[D] Is accurately estimating image quality even possible?
I wanted to create something that could take a dataset of images and filter out the low quality images. It sounded easy but I'm now convinced it's not yet possible.
I created a paired dataset of youtube video frames. I used 30k images at 480p and 30k matching images at 1080p, with 5 evenly spread frames for each of 6000 videos.
My first idea was to use LPIPS, a method using activations of a pretrained net to measure similarity between two images. If the LPIPS distance between the 480p resized to 1080p and the original 1080p was high then I assumed it meant the 1080p frame was of high quality and not just basically an enlarged copy of the 480p frame (not all 1080p videos are created equal!)

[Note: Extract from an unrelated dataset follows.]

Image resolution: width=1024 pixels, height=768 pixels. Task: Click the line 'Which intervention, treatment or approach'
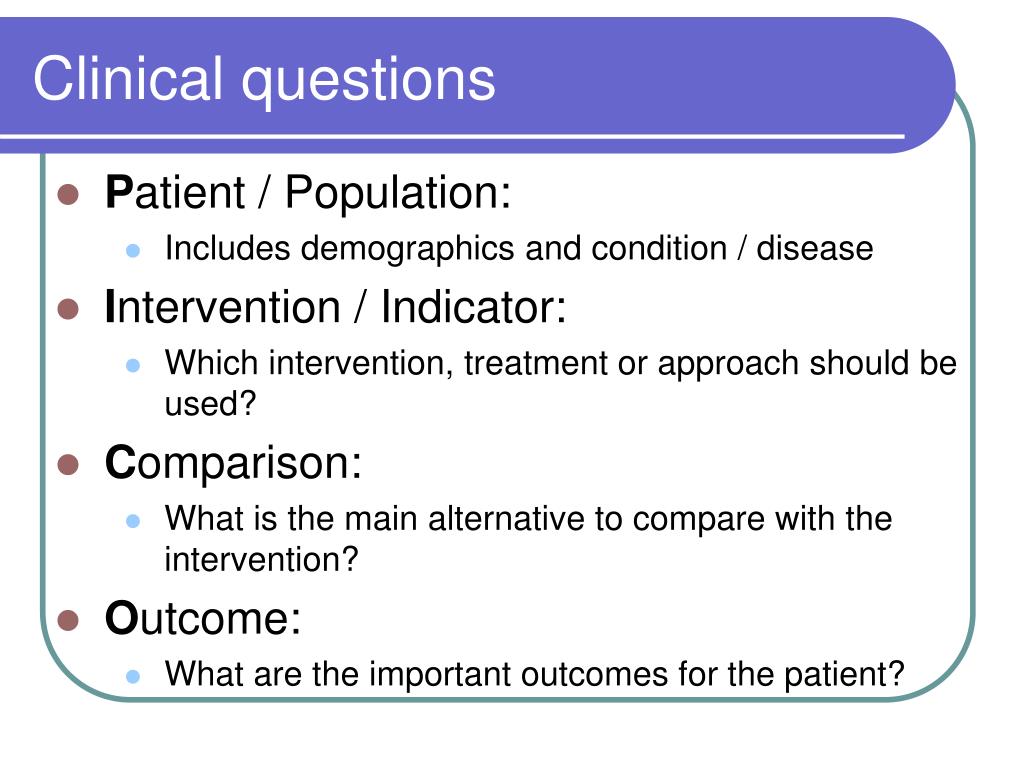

This turned out to pretty much just be a frequency detector and didn't correlate all that well with visually perceived quality. Any image with high frequency textures was ranked as high quality and images with low frequency areas (like a solid colored wall) were ranked as low quality.
I suppose this made sense, so I tried another approach - training a CNN classifier to predict if a patch of a frame belonged to a 480p or 1080p video. This ended up interestingly doing the opposite. Outdoor images or anything with high frequency texture was considered low quality regardless of actual quality. This is because if you take a 1080p image and reduce its size to 480p you are increasing its frequency, so the best discriminator for classifying between the two becomes its frequency. I trained it again and this time I resized all 480p images to be 1080p so the only difference between them should be quality. I got 100% accuracy on validation data and couldn't believe it. It ended up being that it learned to detect if an image has been resized. Any resized image will give a low quality score. You could take the golden standard image and upscale it and it will detect it as low quality.
So at this point I did some googling to see if there is a state of the art for this kind of thing. I found BRISQUE and its results may be slightly better but it still just ranked any high frequency texture as being high quality. What's worse is it will always rank a 480p frame as higher quality than its 1080p version. So it is also essentially just a frequency detector. The problem is frequency is not the same thing as human perceived quality. Some objects or scenes simply don't have high frequency textures but should still be seen as high quality if they were captured with a good camera.
I'm interested if anyone knows another technique or an idea to try since I spent a lot of time making this dataset.